- Born: January 10, 1861 New Brighton
- Died: May 3, 1942 (aged 81) Cheshire
- Known for: Ness Botanic Gardens

= Arthur Bulley =

Cotton broker and gardener (1861–1942)

Arthur Kilpin Bulley (10 January 1861 – 3 May 1942) was a British cotton merchant and creator of the Ness Botanic Gardens. He stood for Parliament as a women's suffrage candidate in 1910.

==Personal life==
Bulley was one of the 14 children of Samuel Marshall Bulley and Mary (née Raffles). He was born in New Brighton, Cheshire, in 1861.

He married Harriet Agnes Whishaw in 1890. They were both committed teetotallers and politically active. They had two children together, Agnes Lois Bulley (1901–1995) and Alfred Whishaw Bulley (born 1905). Bulley's sisters included Amy Bulley and Ella Sophia Armitage, who unusually had a university education.

==Career==
After leaving school he joined his family's cotton trading business, often travelling overseas where he developed an interest in uncommon plants. Bulley purchased 60 acres of land near Ness in Cheshire in 1898, in which he built a house and a plant nursery, opening parts of the garden for free to villagers. Bulley commissioned plant collectors and botanists such as George Forrest, Augustine Henry, and Frank Kingdon-Ward to obtain plants from countries including South America, China, and Africa to place in his gardens. In 1903 Bulley opened a nursery, Bees Nursery (later Bees Ltd), at Ness where he sold plants grown from seeds originating in Europe and Asia.

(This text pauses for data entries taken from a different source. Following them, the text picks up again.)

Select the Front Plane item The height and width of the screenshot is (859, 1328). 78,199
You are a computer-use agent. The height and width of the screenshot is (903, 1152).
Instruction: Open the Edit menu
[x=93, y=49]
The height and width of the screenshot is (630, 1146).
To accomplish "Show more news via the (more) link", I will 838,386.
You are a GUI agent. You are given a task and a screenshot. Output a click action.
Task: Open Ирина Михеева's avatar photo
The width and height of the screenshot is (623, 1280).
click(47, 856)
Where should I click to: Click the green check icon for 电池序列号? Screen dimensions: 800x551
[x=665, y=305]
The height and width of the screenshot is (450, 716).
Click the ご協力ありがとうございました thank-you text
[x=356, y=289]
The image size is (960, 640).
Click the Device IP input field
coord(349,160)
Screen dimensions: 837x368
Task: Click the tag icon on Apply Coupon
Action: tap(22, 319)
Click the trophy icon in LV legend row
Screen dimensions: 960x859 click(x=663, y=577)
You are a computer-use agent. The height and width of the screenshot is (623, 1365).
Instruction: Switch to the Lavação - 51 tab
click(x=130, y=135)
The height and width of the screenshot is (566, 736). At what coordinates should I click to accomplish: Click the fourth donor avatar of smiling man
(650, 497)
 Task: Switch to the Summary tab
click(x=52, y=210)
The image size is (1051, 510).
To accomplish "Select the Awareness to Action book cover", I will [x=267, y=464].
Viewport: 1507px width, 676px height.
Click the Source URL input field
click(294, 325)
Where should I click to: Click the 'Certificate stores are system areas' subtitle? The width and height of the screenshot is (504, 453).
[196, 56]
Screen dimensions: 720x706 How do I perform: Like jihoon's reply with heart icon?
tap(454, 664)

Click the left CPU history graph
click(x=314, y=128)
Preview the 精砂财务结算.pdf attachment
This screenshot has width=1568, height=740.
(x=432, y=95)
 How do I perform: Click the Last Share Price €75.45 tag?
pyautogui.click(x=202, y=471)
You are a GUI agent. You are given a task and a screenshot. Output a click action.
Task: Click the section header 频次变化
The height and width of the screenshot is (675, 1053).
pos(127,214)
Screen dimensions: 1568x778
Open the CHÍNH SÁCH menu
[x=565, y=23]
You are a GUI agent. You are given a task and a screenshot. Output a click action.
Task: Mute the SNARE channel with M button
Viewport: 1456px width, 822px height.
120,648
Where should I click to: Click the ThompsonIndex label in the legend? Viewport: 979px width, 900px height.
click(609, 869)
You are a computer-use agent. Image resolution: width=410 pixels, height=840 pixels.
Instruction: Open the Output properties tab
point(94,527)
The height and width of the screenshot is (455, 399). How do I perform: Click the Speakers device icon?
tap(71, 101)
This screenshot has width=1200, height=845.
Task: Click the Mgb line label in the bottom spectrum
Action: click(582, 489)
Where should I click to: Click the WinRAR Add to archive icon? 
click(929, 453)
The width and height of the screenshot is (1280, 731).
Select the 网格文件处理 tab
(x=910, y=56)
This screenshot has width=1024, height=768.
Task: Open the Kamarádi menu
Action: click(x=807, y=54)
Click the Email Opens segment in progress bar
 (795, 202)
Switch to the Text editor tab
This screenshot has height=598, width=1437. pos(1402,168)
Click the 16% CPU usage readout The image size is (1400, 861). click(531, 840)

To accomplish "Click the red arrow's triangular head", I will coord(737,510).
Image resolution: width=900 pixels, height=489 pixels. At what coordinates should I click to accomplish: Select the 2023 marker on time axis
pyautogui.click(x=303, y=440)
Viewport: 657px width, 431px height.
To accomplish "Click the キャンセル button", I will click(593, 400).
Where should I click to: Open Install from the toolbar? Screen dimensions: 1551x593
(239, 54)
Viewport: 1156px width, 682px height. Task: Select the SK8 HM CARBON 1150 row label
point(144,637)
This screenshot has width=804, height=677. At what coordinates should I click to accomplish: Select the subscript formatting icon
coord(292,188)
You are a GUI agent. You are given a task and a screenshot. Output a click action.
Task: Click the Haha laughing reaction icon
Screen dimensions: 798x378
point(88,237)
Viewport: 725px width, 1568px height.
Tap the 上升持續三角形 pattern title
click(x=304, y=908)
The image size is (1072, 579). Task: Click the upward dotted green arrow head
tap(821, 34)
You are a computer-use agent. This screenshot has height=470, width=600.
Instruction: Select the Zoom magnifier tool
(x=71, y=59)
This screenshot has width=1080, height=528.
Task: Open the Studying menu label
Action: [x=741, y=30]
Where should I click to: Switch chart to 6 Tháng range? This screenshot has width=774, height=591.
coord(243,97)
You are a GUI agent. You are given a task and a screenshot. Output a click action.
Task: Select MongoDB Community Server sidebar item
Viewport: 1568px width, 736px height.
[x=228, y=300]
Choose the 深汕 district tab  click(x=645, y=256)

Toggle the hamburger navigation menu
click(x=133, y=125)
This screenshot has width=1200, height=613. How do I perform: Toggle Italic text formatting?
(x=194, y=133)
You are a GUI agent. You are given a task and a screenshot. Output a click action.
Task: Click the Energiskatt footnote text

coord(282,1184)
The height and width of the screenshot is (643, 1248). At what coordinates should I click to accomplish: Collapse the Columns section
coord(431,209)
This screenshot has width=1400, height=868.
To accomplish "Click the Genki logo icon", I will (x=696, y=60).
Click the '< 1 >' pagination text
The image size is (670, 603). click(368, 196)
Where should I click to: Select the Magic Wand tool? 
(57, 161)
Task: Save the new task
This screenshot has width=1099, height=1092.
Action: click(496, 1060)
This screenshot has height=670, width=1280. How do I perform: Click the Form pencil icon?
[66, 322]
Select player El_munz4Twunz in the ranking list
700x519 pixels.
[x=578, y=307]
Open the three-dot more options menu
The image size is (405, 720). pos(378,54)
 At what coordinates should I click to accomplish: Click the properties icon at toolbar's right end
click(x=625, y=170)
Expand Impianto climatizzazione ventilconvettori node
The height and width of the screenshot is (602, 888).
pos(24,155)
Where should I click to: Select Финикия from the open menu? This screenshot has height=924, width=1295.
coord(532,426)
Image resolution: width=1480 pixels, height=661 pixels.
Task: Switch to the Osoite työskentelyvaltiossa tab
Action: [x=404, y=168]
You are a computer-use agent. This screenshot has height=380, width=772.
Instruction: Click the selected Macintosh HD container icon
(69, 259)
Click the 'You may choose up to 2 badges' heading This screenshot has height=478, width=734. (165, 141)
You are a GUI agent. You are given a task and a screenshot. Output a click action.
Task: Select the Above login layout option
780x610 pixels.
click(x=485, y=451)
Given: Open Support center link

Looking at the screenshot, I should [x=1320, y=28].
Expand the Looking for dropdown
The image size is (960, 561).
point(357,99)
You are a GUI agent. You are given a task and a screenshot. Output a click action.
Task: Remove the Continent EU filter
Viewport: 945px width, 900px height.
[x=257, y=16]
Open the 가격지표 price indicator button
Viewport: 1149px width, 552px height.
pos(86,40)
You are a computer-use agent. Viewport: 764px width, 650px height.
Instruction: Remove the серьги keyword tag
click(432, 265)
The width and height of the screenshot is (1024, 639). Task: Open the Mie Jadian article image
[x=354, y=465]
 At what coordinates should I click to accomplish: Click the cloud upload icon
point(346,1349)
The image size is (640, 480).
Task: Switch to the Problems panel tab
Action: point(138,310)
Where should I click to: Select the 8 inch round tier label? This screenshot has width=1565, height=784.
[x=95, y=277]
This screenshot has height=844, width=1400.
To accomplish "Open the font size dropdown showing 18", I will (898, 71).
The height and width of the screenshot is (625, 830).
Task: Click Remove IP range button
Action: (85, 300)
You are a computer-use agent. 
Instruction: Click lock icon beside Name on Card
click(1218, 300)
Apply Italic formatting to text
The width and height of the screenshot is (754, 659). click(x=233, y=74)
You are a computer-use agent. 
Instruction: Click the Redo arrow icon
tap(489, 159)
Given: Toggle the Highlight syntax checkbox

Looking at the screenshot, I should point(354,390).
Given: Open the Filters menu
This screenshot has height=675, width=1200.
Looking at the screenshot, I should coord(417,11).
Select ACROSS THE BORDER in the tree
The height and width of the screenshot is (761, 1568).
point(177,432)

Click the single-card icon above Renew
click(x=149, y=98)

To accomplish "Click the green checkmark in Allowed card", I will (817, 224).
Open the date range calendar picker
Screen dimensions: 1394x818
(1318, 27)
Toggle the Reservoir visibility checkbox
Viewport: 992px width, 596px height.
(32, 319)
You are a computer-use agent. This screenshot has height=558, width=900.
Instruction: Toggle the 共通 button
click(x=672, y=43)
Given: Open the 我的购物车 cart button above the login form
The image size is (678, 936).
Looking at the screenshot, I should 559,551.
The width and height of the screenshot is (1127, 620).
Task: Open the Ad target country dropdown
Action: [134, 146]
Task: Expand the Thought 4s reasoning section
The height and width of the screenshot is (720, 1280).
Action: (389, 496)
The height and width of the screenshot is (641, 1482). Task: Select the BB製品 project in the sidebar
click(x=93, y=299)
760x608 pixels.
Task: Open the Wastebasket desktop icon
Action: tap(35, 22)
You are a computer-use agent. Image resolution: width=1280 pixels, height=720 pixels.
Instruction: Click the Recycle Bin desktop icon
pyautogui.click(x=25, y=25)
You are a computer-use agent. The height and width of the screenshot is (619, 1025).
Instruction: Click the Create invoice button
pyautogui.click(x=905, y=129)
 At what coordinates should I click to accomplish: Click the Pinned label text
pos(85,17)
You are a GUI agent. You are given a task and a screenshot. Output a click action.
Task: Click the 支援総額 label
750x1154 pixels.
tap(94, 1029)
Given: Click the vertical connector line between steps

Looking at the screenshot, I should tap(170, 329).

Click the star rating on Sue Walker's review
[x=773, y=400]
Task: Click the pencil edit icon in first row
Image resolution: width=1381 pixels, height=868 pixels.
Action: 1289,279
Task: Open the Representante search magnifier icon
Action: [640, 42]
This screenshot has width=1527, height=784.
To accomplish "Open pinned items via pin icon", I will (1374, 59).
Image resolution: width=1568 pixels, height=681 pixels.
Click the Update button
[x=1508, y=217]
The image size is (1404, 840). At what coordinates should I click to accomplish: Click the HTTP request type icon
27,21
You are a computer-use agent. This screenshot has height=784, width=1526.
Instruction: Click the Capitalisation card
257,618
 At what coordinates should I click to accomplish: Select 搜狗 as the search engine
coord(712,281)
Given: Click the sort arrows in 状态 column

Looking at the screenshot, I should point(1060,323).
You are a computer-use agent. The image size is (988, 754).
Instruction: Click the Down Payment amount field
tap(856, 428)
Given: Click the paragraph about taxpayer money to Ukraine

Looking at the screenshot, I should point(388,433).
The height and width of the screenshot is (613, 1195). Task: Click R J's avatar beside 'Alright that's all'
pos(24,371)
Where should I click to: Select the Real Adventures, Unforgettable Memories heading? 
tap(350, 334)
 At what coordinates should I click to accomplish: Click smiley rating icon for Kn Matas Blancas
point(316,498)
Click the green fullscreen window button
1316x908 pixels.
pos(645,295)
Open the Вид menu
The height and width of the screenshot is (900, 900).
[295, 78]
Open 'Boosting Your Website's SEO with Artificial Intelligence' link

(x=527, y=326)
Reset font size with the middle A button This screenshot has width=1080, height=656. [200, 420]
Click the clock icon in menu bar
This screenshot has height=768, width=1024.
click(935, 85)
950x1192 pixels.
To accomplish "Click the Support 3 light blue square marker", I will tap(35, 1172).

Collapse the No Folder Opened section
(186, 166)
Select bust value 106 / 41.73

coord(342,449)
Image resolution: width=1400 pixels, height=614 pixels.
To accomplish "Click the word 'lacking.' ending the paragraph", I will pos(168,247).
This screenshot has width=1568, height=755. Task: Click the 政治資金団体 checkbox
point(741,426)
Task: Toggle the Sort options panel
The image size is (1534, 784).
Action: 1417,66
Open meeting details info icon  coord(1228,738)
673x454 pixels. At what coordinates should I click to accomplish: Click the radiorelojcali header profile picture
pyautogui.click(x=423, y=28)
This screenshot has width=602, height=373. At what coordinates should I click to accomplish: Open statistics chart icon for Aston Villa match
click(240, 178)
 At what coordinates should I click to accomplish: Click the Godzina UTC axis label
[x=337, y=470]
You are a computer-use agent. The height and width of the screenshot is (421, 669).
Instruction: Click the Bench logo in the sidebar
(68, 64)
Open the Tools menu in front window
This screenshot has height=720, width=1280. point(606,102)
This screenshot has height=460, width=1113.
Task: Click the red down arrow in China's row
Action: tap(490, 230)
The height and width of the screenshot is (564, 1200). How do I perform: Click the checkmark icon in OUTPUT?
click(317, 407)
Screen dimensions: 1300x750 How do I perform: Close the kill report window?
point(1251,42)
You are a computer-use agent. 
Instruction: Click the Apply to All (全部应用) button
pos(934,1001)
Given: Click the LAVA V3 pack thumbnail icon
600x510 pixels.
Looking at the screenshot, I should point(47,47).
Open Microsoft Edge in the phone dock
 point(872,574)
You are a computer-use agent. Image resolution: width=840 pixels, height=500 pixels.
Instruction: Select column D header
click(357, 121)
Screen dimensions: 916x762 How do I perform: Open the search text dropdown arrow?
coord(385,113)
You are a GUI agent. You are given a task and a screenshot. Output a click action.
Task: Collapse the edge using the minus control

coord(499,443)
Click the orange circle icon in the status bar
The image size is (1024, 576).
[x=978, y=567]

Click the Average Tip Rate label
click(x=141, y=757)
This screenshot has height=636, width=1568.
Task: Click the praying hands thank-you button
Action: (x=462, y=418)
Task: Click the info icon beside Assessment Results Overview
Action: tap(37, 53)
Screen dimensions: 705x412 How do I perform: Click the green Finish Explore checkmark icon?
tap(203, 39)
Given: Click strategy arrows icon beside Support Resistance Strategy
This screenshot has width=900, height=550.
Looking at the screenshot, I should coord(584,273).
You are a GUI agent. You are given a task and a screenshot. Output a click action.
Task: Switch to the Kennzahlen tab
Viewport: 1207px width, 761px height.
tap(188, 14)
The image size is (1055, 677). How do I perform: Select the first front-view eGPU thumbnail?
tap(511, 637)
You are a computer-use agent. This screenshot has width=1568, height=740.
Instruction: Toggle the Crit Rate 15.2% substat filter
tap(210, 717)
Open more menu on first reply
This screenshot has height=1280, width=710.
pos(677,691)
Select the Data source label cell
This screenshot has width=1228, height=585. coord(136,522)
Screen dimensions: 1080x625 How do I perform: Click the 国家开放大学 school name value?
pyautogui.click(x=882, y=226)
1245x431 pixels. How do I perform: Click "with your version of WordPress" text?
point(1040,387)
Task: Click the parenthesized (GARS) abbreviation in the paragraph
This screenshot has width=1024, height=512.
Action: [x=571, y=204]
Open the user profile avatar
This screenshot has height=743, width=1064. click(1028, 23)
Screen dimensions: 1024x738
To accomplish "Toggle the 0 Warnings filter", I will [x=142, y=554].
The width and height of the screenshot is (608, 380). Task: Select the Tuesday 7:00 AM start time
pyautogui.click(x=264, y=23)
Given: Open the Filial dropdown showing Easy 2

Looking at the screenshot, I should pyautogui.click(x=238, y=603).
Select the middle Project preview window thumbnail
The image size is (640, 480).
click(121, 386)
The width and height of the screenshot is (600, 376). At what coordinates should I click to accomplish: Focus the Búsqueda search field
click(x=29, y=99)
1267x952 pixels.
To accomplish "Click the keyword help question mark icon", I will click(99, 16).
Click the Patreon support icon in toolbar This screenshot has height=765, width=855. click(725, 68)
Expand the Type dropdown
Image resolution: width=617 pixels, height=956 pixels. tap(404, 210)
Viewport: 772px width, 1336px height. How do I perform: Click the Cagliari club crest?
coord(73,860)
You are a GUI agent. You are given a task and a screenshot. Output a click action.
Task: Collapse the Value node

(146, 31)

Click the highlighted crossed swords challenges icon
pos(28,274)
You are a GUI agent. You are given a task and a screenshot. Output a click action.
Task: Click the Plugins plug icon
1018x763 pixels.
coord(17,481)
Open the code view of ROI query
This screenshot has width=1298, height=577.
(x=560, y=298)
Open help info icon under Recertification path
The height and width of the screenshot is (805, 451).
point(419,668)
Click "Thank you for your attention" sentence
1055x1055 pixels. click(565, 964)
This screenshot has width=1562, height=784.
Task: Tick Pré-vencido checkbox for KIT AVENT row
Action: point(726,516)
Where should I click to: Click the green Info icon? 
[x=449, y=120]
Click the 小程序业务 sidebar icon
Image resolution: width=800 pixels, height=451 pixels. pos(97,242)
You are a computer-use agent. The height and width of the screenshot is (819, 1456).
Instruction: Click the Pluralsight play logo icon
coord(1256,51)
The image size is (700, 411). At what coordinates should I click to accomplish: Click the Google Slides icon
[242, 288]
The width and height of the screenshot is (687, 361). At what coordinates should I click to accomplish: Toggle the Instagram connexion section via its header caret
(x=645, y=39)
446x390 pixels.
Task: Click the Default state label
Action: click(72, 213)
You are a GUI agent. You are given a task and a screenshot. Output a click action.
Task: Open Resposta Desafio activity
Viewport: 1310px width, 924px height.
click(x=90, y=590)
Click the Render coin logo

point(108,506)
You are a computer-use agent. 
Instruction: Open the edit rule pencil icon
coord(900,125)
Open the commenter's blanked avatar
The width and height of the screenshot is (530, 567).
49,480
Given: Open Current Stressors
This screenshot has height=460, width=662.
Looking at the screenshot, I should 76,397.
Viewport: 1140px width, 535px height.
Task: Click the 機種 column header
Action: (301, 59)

In January 1910 Bulley stood as the Women's Suffrage candidate in Rossendale. He received the fewest votes but stated his aim was not to win but to ensure visibility of the suffrage cause. He stood unsuccessfully for Liverpool City Council several times, first as a Socialist Party of Great Britain candidate then as a Labour Party candidate.

Bulley campaigned in 1921 to open an Alpine garden on Snowdon, receiving criticism from those concerned about introducing foreign plants to the mountain, leading to his abandonment of the plan soon after. The species Primula bulleyana and the orchid genus Bulleya Schlechter are named after Bulley.